## Teks yang Diberikan

Nama-nama bakal calon anggota legislatif
(bacaleg) yang memiliki ikatan keluarga masih mewarnai daftar calon sementara
(DCS) beberapa partai politik. Salah satu partai yang dihiasi nama-nama
dengan hubungan kekerabatan adalah Partai Demokrat (PD). Ketua Satgas
Penjaringan Caleg PD, Suaidi Marasabessy, tanpa malu-malu mengatakan, ada dua
daerah pemilihan (dapil) yang diisi anggota keluarga. Salah satu dapil adalah
Maluku, yang diisi Suaidi bersama istrinya untuk caleg DPR RI.
Jika benar, sungguh tak sehat |
Masih
dari golongan elite PD, Sekretaris Jendral PD, Edhie Baskoro Yudhoyono, juga
maju menjadi caleg. Dia berlomba dengan pamannya, Wakil Ketua Umum PD Agus Hermanto.
Ibas kembali maju dari dapil Jawa Timur (Jatim) VII, sedangkan Agus dari dapil
Jawa Tengah (Jateng) (http://www.republika.co.id/berita/nasional/politik/13/04/23/mlpp3o-begini-politik-dinasti-di-tubuh-partai-demokrat).

## Deskripsi Latihan
Lanjutkan teks tentang caleg yang berkerabat di Partai Demokrat, mulai setelah kalimat terakhirnya. Entri berikut tidak diperlukan.

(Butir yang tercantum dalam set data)
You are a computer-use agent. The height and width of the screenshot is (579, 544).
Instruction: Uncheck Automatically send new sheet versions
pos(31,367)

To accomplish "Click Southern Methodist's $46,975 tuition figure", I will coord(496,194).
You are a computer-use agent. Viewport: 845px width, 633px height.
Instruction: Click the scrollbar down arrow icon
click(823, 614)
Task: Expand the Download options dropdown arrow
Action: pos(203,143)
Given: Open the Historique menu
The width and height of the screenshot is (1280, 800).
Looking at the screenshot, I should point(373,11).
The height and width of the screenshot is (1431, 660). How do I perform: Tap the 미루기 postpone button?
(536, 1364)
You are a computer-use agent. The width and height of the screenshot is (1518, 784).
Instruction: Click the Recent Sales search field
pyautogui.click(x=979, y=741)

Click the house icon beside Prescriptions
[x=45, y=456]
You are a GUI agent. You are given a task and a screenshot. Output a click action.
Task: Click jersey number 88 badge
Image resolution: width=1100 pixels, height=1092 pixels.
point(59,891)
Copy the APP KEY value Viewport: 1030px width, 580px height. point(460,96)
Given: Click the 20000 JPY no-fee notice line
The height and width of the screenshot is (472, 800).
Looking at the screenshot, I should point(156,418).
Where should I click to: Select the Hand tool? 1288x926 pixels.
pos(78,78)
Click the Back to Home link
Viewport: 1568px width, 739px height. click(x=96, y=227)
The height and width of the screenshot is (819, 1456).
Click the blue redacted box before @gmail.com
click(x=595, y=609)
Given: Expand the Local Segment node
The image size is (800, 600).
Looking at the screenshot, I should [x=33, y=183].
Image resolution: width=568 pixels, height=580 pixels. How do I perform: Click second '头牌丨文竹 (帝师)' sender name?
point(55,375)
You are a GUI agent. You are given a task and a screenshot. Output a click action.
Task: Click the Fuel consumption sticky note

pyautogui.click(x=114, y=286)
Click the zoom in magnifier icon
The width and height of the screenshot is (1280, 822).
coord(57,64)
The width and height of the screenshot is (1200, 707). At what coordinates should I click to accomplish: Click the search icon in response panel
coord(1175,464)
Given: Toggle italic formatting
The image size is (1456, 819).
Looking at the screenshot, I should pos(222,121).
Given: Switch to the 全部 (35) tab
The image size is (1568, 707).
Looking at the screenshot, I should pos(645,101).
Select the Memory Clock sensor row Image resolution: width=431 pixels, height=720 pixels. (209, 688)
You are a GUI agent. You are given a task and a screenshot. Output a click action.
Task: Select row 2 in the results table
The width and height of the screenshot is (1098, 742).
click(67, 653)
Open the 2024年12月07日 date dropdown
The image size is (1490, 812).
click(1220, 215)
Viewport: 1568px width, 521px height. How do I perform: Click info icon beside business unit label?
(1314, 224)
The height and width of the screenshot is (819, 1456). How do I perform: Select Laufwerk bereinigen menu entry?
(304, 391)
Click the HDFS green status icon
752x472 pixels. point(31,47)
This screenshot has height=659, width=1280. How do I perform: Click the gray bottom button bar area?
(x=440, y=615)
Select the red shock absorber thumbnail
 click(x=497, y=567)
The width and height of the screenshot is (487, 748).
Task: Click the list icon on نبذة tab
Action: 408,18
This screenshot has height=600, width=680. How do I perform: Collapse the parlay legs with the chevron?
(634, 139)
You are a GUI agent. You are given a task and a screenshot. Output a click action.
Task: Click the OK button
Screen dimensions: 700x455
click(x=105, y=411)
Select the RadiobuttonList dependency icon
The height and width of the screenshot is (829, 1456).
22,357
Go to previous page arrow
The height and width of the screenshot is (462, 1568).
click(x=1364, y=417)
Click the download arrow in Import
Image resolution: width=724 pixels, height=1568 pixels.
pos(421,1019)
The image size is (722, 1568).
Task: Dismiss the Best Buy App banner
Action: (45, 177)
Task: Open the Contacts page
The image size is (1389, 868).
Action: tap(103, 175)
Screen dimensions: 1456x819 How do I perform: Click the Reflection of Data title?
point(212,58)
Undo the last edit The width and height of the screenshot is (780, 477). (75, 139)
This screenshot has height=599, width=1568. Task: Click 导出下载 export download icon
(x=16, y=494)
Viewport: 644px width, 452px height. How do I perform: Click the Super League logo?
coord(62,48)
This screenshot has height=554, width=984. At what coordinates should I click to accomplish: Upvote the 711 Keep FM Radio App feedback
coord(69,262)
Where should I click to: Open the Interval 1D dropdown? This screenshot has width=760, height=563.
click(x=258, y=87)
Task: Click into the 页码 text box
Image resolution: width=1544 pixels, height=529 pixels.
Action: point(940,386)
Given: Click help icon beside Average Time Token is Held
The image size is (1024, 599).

## Hasil Tugas
Melihat kondisi ini, tampaknya politik
dinasti kian kuat di tubuh parlemen. Pada hari terakhir penyerahan bacaleg,
Senin (22/4), Komisi Pemilihan Umum (KPU) telah menerima 6.576 berkas bacaleg
dari 12 parpol.
Ketua Fraksi PDI Perjuangan (PDI-P), Puan
Maharani, ikut bersaing dalam Pemilu 2014. Putri Ketua Umum PDI-P, Megawati
Soekarnoputri, ini, berada di dapil Jawa Tengah yang menjadi salah satu kantong
suara partai. Partai Golkar juga menempatkan keluarga elite parpolnya dalam
daftar bakal caleg. Putra Wakil Ketua Umum Partai Golkar, Agung Laksono, yakni
Dave Laksono, bertarung di dapil Jabar. Dave sempat ikut Pemilu 2009, namun tak
terpilih.
Istri Ketua Umum PPP, Suryadharma Ali,
juga menambah daftar keluarga elite parpol yang ikut pemilu. Indah Suryadharma
Ali, kembali bertarung menuju DPR. Indah saat ini sudah duduk di Komisi VII DPR
periode 2009-2014. Sementara Partai Amanat Nasional )PAN) yang belakangan sering dipelesetkan sebagai Partai Artis Nasional, bahkan mengeluarkan nama Gading Marten dan Gisel sebagai bacaleg, pasangan yang sebentar lagi bakal jadi suami istri.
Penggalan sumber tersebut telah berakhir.